* What is needed:
Where the listing below reaches the line containing "Instruction: Open the", start writing out lines exactly, and stop once the line containing "Task: Click the stake amount 3 000.00 UAH" has been written.

BEGIN

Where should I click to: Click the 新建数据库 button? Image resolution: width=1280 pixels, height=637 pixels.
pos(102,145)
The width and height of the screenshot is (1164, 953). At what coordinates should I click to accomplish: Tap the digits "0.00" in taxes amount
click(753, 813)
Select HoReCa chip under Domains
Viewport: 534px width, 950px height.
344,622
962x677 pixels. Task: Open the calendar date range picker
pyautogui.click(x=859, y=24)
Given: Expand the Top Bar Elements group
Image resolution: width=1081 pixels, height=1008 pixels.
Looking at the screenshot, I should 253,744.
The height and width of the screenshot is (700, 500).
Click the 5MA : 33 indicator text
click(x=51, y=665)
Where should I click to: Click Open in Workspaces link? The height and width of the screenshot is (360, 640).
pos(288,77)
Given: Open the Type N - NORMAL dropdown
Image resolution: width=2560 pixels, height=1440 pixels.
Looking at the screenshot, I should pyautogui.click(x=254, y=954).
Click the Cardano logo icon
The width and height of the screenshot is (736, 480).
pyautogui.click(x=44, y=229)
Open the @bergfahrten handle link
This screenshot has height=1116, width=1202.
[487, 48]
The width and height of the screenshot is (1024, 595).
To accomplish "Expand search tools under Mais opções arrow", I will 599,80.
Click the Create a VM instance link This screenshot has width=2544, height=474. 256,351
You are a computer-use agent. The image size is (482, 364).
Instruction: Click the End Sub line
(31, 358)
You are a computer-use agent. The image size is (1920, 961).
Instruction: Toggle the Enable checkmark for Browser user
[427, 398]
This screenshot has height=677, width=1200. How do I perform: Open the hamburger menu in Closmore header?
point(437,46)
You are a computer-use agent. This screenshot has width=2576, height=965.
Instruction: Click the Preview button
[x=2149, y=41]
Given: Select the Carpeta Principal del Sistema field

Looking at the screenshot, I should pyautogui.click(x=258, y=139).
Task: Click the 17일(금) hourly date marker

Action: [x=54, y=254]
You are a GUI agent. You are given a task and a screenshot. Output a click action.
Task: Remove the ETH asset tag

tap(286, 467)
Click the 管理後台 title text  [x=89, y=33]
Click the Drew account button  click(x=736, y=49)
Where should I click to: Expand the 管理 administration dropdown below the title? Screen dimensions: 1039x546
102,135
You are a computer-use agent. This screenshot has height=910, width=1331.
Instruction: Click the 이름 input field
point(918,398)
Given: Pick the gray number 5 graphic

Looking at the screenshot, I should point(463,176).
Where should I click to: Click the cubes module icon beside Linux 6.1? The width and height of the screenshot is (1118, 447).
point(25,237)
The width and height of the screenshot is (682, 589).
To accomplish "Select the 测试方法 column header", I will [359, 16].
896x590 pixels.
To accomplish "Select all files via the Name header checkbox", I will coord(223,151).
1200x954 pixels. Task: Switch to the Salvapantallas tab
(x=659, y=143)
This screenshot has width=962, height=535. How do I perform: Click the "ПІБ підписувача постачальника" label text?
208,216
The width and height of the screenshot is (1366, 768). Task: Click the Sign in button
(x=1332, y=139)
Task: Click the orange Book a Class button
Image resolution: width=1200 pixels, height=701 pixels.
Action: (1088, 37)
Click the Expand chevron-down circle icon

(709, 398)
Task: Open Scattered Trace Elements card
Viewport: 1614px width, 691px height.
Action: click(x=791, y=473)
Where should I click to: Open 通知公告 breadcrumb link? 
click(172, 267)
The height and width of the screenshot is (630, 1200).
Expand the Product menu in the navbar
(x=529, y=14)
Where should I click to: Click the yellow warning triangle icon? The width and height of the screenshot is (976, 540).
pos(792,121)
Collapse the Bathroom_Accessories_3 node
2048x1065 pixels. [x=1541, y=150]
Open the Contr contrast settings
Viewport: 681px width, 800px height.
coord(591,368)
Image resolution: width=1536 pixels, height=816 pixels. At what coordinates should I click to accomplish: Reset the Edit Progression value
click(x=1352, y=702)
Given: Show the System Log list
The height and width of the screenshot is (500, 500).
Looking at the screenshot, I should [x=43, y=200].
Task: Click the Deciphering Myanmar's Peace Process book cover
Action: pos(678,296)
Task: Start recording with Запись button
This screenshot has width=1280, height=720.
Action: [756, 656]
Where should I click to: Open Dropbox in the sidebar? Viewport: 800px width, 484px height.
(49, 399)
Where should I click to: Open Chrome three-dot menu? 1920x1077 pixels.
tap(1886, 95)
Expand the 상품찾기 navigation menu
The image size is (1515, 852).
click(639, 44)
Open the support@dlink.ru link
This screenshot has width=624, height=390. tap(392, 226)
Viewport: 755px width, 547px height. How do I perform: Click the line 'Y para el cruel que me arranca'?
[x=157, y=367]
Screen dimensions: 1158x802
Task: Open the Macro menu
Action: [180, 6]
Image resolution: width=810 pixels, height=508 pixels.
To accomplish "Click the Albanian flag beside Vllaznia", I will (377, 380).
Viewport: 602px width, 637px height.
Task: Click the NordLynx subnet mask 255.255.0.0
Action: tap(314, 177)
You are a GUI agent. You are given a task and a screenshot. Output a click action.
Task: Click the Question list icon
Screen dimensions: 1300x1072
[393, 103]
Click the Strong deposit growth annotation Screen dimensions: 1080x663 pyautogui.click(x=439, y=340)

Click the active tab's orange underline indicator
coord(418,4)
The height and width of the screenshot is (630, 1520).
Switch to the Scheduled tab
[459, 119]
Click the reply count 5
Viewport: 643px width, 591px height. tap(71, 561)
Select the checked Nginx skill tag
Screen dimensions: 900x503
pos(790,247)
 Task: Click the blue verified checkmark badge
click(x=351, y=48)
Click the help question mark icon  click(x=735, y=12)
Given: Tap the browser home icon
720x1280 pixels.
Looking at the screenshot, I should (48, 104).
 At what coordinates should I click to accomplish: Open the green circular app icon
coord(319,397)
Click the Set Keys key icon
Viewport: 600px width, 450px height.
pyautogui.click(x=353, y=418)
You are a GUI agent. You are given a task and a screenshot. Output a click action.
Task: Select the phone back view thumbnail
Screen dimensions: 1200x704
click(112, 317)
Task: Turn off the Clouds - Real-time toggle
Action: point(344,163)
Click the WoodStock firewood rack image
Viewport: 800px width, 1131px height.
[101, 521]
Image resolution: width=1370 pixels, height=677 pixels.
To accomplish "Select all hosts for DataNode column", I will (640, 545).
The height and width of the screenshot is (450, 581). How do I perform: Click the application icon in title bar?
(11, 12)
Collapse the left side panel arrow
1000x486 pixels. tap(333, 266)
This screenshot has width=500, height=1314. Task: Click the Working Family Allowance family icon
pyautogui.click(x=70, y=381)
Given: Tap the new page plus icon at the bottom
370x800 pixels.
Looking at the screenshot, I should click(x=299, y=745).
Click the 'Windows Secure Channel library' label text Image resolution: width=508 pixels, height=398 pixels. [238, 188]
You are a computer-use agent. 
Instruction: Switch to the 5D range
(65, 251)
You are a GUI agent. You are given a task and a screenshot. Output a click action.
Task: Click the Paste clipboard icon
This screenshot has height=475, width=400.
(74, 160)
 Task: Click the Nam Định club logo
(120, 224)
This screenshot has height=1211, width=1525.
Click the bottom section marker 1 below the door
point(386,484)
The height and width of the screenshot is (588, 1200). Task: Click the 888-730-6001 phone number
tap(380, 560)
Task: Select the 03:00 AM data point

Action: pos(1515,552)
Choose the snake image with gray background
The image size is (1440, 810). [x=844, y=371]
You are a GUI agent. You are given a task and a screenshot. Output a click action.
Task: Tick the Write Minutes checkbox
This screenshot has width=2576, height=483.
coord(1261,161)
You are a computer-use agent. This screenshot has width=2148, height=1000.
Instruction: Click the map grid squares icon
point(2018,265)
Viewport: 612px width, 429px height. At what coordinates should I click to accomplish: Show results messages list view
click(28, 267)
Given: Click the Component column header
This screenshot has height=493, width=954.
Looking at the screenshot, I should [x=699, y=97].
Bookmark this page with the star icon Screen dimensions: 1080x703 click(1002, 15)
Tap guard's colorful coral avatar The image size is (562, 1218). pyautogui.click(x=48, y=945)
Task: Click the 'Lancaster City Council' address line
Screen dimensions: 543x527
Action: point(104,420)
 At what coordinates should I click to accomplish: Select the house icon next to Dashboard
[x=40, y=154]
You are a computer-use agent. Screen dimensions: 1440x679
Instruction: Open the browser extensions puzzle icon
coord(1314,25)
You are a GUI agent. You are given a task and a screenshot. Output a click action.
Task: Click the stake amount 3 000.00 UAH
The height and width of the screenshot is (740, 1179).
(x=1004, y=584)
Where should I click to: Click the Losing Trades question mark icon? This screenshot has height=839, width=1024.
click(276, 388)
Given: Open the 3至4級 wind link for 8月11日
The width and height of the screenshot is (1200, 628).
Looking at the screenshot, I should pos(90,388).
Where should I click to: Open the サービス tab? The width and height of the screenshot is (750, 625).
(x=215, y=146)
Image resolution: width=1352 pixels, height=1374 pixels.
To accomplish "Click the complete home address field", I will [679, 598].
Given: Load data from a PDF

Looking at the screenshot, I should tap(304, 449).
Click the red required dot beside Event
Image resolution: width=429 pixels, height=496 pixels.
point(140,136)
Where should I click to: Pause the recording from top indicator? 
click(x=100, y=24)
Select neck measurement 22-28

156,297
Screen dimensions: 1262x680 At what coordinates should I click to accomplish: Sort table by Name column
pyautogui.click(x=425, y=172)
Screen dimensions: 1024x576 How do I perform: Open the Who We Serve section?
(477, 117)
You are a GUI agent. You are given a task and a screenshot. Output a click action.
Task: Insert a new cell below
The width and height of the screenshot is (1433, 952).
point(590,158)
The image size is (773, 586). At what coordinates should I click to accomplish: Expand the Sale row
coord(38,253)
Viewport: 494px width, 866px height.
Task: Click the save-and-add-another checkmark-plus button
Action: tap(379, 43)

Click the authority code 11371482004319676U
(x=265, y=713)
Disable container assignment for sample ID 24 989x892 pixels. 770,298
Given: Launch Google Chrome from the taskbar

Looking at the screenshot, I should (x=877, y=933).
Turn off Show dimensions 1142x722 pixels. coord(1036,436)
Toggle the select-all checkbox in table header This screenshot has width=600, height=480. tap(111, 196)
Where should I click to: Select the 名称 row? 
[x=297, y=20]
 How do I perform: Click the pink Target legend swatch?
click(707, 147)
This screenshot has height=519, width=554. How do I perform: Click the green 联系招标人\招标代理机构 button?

END

* Solution for this exercise:
Instruction: Open the browser extensions puzzle icon
coord(1314,25)
You are a GUI agent. You are given a task and a screenshot. Output a click action.
Task: Click the stake amount 3 000.00 UAH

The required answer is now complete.